**Exercise objective**
Your job with the data below is to output exactly the lines from the one holding "Open the document list icon" down to the one holding "Click the Seggi column header", both included, and no others.
--- Study material Enclosed Below ---
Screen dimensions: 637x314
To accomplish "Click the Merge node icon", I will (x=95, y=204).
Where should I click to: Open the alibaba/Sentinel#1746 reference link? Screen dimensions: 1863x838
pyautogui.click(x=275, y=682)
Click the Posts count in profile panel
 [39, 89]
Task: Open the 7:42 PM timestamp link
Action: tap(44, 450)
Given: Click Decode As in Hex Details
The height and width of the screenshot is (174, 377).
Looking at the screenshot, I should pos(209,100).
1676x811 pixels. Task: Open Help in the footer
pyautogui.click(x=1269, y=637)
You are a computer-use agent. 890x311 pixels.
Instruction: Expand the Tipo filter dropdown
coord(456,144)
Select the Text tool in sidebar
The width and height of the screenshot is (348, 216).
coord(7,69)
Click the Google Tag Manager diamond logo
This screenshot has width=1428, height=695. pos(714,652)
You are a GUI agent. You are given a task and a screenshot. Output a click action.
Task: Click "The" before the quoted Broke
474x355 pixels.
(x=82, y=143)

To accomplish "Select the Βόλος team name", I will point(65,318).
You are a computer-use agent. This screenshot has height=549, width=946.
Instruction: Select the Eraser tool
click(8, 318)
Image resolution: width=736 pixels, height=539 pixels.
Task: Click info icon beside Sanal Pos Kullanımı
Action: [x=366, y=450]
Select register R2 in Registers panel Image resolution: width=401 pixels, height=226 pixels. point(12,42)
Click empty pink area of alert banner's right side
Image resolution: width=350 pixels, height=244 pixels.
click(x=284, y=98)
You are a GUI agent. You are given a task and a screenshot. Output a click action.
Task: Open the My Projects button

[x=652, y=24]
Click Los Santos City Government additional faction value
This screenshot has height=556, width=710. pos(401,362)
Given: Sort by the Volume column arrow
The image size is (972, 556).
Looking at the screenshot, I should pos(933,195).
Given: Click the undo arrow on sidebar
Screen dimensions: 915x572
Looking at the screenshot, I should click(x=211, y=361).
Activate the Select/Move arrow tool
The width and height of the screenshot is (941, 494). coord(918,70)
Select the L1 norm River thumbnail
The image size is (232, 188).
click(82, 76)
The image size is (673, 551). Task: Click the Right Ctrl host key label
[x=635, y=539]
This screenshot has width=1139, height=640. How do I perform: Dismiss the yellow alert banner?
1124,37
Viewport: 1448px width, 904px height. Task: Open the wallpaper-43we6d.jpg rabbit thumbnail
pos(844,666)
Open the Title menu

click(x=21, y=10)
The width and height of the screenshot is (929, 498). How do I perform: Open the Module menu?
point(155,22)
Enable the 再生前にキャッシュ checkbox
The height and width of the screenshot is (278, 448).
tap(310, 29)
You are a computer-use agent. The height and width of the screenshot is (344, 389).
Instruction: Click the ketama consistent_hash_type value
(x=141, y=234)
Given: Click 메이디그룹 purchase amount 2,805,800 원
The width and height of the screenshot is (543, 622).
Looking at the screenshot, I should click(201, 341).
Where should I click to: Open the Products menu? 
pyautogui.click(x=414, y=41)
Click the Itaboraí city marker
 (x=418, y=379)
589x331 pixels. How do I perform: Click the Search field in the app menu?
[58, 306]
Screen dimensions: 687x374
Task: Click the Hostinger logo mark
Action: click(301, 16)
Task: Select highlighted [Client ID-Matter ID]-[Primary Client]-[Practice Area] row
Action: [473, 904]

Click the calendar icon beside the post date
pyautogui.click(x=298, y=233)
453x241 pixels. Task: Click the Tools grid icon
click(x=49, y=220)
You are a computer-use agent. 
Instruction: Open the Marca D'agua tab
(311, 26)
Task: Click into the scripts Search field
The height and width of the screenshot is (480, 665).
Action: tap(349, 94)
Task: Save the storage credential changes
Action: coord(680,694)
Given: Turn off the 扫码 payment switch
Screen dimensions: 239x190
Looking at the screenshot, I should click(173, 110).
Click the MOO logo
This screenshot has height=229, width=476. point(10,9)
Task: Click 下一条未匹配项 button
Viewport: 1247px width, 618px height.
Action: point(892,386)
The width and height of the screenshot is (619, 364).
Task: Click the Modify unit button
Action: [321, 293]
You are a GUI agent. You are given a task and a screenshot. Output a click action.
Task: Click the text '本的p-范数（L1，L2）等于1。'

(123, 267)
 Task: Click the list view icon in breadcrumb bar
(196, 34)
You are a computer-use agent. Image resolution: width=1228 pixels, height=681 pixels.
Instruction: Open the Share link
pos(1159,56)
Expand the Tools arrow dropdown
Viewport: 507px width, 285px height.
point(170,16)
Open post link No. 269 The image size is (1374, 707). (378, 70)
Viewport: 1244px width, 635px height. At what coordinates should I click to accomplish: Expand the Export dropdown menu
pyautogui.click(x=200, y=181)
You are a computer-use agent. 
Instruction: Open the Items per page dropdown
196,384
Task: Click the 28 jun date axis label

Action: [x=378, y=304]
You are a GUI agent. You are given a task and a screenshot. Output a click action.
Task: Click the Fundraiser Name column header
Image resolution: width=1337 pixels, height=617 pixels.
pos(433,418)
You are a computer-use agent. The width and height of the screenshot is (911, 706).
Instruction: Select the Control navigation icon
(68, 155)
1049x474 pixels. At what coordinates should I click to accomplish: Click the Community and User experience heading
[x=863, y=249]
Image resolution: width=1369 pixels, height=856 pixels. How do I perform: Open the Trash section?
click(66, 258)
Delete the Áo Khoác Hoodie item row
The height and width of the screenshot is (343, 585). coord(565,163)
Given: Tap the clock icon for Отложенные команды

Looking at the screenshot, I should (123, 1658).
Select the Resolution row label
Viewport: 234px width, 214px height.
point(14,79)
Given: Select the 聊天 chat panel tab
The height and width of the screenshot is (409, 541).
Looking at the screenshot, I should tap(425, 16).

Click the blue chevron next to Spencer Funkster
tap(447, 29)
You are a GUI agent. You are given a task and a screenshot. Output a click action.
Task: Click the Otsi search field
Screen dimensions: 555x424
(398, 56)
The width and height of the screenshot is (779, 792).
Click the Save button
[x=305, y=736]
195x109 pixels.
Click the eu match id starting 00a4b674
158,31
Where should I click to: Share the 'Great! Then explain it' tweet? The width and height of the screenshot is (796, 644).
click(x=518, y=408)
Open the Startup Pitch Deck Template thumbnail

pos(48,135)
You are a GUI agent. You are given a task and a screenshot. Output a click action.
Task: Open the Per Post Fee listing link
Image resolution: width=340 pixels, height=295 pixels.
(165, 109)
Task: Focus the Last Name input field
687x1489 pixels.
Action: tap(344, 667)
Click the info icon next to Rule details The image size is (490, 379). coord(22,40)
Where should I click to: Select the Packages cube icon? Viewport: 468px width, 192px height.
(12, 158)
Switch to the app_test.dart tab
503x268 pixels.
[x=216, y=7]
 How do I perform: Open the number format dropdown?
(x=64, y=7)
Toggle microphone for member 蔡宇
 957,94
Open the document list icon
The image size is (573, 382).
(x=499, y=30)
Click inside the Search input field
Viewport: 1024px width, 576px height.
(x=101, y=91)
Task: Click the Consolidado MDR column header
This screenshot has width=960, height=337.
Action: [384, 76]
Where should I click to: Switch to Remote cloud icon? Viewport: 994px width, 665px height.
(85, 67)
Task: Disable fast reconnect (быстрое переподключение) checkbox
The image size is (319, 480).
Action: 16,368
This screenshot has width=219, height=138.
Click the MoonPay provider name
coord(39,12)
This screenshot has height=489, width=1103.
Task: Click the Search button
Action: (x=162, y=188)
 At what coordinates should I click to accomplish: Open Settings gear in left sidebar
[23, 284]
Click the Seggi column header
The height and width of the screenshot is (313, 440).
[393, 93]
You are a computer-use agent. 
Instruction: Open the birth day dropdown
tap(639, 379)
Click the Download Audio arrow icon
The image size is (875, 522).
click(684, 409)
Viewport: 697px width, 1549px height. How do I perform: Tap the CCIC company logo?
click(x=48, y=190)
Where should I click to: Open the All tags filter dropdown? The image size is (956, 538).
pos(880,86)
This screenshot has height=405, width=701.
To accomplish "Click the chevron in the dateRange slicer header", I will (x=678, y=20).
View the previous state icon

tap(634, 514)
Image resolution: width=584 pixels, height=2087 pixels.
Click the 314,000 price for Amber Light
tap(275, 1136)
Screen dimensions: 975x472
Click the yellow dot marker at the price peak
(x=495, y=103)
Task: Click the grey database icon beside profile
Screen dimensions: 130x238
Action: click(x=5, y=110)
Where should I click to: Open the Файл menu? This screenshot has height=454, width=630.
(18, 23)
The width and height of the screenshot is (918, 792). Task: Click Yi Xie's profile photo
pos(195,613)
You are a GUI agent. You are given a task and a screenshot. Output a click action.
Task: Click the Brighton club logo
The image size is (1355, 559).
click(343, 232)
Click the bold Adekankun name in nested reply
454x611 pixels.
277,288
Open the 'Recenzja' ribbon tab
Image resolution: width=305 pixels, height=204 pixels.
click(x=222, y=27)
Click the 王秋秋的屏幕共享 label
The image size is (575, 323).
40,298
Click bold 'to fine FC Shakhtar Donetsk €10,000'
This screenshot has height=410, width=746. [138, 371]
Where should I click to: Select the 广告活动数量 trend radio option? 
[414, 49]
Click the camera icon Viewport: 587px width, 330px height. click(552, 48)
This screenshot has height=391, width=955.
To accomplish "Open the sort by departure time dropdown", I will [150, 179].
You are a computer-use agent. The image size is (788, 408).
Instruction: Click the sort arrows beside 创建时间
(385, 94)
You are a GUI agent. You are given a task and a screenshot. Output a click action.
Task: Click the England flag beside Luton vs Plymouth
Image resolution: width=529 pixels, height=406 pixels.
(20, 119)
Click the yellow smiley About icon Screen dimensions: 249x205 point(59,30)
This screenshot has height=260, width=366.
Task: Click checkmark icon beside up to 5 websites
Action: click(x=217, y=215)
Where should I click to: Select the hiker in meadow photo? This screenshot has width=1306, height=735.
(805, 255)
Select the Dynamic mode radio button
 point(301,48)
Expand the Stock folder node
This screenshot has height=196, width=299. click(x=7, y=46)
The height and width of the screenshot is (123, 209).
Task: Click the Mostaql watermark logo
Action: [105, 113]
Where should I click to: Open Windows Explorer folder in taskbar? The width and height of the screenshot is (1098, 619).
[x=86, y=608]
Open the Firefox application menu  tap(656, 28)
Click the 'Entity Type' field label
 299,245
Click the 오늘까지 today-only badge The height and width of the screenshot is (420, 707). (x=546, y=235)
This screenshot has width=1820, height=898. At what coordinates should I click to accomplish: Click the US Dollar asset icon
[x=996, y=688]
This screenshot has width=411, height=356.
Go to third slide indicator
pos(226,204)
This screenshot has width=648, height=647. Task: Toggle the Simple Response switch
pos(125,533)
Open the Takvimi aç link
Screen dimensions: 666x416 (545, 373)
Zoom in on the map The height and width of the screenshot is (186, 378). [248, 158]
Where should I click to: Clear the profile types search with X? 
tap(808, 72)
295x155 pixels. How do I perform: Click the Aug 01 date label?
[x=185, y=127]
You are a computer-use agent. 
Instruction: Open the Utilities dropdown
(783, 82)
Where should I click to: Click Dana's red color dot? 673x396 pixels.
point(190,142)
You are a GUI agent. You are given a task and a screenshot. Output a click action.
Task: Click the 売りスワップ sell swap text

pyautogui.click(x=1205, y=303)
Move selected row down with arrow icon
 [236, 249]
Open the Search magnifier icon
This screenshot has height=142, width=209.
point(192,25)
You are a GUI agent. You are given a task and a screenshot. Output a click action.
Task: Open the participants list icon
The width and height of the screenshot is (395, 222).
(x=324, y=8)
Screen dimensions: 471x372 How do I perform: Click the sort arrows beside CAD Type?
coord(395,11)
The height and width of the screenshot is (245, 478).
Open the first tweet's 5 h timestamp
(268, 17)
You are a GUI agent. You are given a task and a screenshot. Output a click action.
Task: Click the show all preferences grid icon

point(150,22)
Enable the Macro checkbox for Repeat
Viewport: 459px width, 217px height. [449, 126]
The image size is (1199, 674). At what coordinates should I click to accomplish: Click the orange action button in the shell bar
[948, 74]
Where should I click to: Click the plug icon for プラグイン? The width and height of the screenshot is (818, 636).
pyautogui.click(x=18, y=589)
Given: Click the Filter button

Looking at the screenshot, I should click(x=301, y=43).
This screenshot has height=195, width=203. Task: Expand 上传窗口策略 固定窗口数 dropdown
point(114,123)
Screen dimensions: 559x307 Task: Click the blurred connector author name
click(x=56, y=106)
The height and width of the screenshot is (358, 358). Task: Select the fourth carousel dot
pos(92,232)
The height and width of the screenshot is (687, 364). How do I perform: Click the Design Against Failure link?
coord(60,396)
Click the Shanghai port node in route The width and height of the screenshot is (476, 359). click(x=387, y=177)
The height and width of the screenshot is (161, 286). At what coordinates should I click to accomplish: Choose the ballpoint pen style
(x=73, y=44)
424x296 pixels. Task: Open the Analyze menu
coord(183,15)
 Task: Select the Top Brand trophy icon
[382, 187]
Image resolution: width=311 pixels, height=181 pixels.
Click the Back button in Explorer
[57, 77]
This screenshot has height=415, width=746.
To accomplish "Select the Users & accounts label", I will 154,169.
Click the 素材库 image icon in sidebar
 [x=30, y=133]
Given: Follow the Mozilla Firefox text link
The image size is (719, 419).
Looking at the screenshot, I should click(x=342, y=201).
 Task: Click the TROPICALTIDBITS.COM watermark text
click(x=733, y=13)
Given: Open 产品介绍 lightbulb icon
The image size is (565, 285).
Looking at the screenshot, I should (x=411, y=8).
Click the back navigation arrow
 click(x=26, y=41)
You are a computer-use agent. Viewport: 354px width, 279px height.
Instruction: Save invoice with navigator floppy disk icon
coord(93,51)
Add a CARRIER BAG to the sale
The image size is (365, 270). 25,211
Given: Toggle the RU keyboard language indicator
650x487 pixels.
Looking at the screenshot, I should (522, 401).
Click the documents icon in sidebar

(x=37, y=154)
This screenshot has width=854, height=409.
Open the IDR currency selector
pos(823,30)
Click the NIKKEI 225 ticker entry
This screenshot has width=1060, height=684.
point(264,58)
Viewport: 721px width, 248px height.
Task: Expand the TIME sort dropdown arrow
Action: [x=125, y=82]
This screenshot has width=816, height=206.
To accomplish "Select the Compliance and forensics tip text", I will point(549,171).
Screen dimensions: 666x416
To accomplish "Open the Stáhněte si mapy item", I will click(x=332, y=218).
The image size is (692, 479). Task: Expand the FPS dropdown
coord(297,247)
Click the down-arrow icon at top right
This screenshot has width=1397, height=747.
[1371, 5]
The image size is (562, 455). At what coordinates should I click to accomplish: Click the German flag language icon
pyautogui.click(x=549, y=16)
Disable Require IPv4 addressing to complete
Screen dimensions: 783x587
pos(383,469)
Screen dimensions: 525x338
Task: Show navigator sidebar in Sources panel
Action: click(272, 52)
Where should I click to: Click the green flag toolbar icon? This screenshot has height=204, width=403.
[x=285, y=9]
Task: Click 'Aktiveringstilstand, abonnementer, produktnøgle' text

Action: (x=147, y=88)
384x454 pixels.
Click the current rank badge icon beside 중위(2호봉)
--- End of Enclosed Study material ---
**Exercise result**
Open the document list icon
The image size is (573, 382).
(x=499, y=30)
Click inside the Search input field
Viewport: 1024px width, 576px height.
(x=101, y=91)
Task: Click the Consolidado MDR column header
This screenshot has width=960, height=337.
Action: [384, 76]
Where should I click to: Switch to Remote cloud icon? Viewport: 994px width, 665px height.
(85, 67)
Task: Disable fast reconnect (быстрое переподключение) checkbox
The image size is (319, 480).
Action: 16,368
This screenshot has width=219, height=138.
Click the MoonPay provider name
coord(39,12)
This screenshot has height=489, width=1103.
Task: Click the Search button
Action: (x=162, y=188)
 At what coordinates should I click to accomplish: Open Settings gear in left sidebar
[23, 284]
Click the Seggi column header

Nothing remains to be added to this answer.